Growing up, I used to sing a Sunday School song called: “The best book to read is the Bible”. I’m still absolutely convinced that’s right. But Revelation 20 tells us about two other books that are written by God. They are not books we’re able to read yet. We’ll only get to read them on Judgment Day, but God wants us to be aware of them. And, in some ways, these two books are more important than the Bible. What are they?

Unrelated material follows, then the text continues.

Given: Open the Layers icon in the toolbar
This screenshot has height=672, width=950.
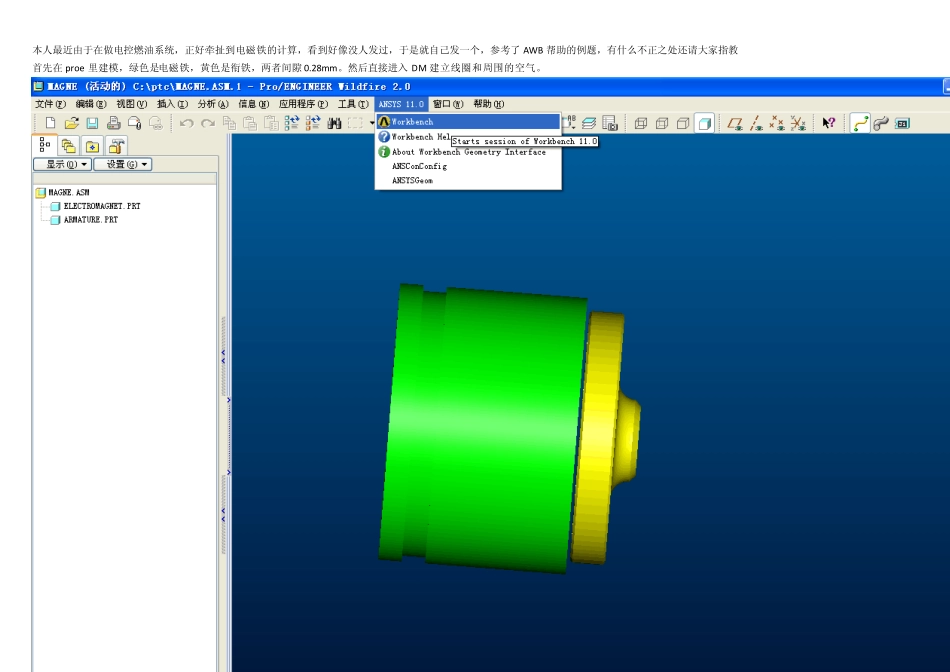Looking at the screenshot, I should 589,123.
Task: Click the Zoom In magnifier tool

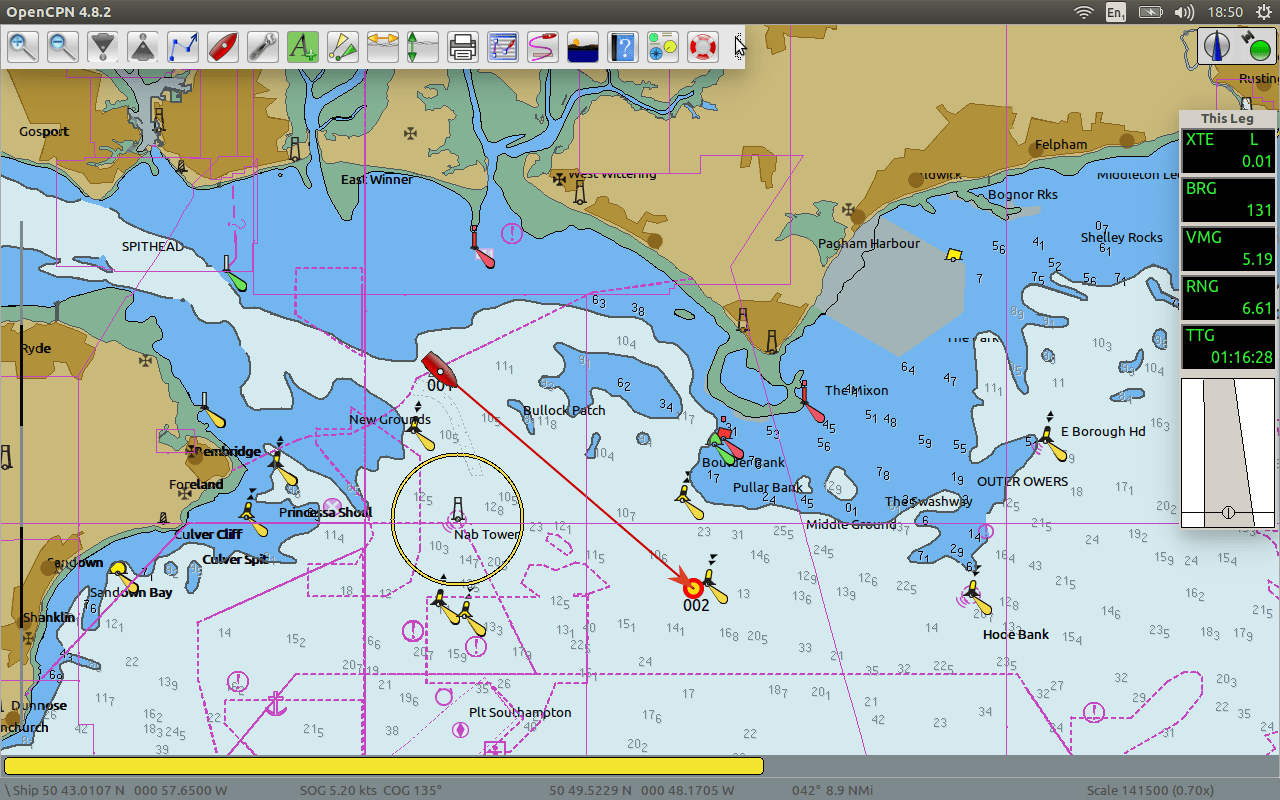Action: pyautogui.click(x=23, y=46)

i) The book of records. It’s not actually called that in v.12, and it’s actually a multi-volume book, but this book contains records of all that we’ve ever done in our lives. That’s hard to get our minds around and it’s sobering. I’ve done enough stuff in the 37 years I’ve been alive to fill 32 volumes of the Encyclopaedia Britannica. Everything we do of moral significance is recorded and will be considered on Judgment Day. And, if we take a moment to think, it includes a lot of uncomfortable, sinful material that we would dread to see the light of day. Right now, this book is being written and updated. In the last 24 hours, more text has been added under an entry with your name on it.

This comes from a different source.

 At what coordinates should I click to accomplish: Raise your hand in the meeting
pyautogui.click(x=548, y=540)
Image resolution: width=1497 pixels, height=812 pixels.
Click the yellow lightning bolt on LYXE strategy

ii) The book of life. This book is much slimmer than the book of records and is much simpler. It simply contains a list of names. It’s either a Yes or No. Your name is either there or it’s not. Finding your name entered in this book means you’re saved and you’re safe for eternity. If your name’s not in there, Revelation says you’ll be “thrown into the lake of fire”. But while that book is not read out until Judgment Day, Jesus has been sent so that we can know our names are written there. Jesus told his disciples to “rejoice that your names are written in heaven” (Luke 10:20). If the book of records is all about what I do, the book of life is its opposite. I have no control over its contents; in Christ, I simply find my name is there.

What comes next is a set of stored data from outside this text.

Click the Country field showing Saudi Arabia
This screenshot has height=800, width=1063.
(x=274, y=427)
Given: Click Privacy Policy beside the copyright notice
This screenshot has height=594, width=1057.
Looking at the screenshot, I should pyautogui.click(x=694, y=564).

Sometimes as Christians, we can think that salvation by grace means how I live doesn’t matter. That’s like thinking that the book of life simply cancels out the book of records; the gospel invalidates or permanently deletes the book of records. But that’s not what’s happening in Revelation 20, is it? On Judgment Day, Revelation 20 says both books will be opened. We’re quite clearly going to be “judged by what was written in the books”. So, on what basis will I be judged? By my works or by God’s grace? This scene in Revelation shows that my complicated, detailed life will be “read” in the light of the book of life. God’s gracious book of life will be used to interpret the book of records. In other words, in the gospel, these two sources of judgment are not in conflict, but harmonise. The entry of my name in the book of life secures my salvation – it is all down to Jesus, first and last – but not in a way that invalidates the moral significance of my life.
So, remembering these two other books is critical for good Bible reading. As you read your Bible, remember the book of life. Only in Jesus Christ will you know your name is entered there. And as you read your Bible, remember the book of records, and know that, in Christ, your good works really matter. At the end of the day, Bible reading that forgets these two others books will be worthless.